-- Work to be completed --
All of the data below is to be copied again without changes.
==== Material for this exercise ====
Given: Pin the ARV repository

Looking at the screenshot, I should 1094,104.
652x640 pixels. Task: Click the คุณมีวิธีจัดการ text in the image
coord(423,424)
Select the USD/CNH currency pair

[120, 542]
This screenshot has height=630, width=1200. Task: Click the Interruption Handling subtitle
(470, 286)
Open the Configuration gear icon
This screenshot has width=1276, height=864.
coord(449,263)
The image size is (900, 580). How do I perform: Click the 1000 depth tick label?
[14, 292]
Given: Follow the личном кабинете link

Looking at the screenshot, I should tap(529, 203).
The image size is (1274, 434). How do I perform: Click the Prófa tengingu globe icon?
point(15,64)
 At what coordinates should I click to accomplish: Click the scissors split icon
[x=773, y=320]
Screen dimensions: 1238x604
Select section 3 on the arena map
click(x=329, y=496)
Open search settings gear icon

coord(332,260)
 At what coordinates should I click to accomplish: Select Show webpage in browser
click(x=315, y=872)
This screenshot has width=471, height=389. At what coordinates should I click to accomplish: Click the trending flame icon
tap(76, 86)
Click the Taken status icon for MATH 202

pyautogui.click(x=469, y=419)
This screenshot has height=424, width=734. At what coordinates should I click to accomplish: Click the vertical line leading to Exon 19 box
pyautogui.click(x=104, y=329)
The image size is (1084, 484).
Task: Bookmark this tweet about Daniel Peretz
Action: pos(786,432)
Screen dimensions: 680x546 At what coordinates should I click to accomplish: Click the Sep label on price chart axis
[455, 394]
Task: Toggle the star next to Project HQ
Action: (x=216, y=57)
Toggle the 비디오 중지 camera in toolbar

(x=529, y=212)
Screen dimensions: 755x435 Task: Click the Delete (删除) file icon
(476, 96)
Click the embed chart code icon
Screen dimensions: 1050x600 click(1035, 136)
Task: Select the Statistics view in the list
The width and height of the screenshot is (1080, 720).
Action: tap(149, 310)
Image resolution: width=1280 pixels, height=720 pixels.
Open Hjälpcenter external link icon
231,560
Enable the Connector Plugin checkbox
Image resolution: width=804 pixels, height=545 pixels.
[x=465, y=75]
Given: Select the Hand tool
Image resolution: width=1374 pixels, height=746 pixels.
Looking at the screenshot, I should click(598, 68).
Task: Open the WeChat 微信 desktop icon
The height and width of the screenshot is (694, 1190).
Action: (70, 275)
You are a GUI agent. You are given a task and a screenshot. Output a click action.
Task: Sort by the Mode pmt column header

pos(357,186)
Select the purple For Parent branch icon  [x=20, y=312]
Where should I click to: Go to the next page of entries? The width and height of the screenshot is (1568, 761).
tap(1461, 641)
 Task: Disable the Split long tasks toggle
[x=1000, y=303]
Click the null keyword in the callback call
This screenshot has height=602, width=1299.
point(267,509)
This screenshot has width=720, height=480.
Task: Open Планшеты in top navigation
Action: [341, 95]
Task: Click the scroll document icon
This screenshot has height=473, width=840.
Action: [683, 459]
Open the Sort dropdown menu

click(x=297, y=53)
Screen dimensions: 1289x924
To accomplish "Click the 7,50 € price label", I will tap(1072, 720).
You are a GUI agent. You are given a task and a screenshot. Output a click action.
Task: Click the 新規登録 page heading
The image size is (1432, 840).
====
-- Response below --
Given: Pin the ARV repository

Looking at the screenshot, I should 1094,104.
652x640 pixels. Task: Click the คุณมีวิธีจัดการ text in the image
coord(423,424)
Select the USD/CNH currency pair

[120, 542]
This screenshot has height=630, width=1200. Task: Click the Interruption Handling subtitle
(470, 286)
Open the Configuration gear icon
This screenshot has width=1276, height=864.
coord(449,263)
The image size is (900, 580). How do I perform: Click the 1000 depth tick label?
[14, 292]
Given: Follow the личном кабинете link

Looking at the screenshot, I should tap(529, 203).
The image size is (1274, 434). How do I perform: Click the Prófa tengingu globe icon?
point(15,64)
 At what coordinates should I click to accomplish: Click the scissors split icon
[x=773, y=320]
Screen dimensions: 1238x604
Select section 3 on the arena map
click(x=329, y=496)
Open search settings gear icon

coord(332,260)
 At what coordinates should I click to accomplish: Select Show webpage in browser
click(x=315, y=872)
This screenshot has width=471, height=389. At what coordinates should I click to accomplish: Click the trending flame icon
tap(76, 86)
Click the Taken status icon for MATH 202

pyautogui.click(x=469, y=419)
This screenshot has height=424, width=734. At what coordinates should I click to accomplish: Click the vertical line leading to Exon 19 box
pyautogui.click(x=104, y=329)
The image size is (1084, 484).
Task: Bookmark this tweet about Daniel Peretz
Action: pos(786,432)
Screen dimensions: 680x546 At what coordinates should I click to accomplish: Click the Sep label on price chart axis
[455, 394]
Task: Toggle the star next to Project HQ
Action: (x=216, y=57)
Toggle the 비디오 중지 camera in toolbar

(x=529, y=212)
Screen dimensions: 755x435 Task: Click the Delete (删除) file icon
(476, 96)
Click the embed chart code icon
Screen dimensions: 1050x600 click(1035, 136)
Task: Select the Statistics view in the list
The width and height of the screenshot is (1080, 720).
Action: tap(149, 310)
Image resolution: width=1280 pixels, height=720 pixels.
Open Hjälpcenter external link icon
231,560
Enable the Connector Plugin checkbox
Image resolution: width=804 pixels, height=545 pixels.
[x=465, y=75]
Given: Select the Hand tool
Image resolution: width=1374 pixels, height=746 pixels.
Looking at the screenshot, I should click(598, 68).
Task: Open the WeChat 微信 desktop icon
The height and width of the screenshot is (694, 1190).
Action: (70, 275)
You are a GUI agent. You are given a task and a screenshot. Output a click action.
Task: Sort by the Mode pmt column header

pos(357,186)
Select the purple For Parent branch icon  [x=20, y=312]
Where should I click to: Go to the next page of entries? The width and height of the screenshot is (1568, 761).
tap(1461, 641)
 Task: Disable the Split long tasks toggle
[x=1000, y=303]
Click the null keyword in the callback call
This screenshot has height=602, width=1299.
point(267,509)
This screenshot has width=720, height=480.
Task: Open Планшеты in top navigation
Action: [341, 95]
Task: Click the scroll document icon
This screenshot has height=473, width=840.
Action: [683, 459]
Open the Sort dropdown menu

click(x=297, y=53)
Screen dimensions: 1289x924
To accomplish "Click the 7,50 € price label", I will tap(1072, 720).
You are a GUI agent. You are given a task and a screenshot. Output a click action.
Task: Click the 新規登録 page heading
The image size is (1432, 840).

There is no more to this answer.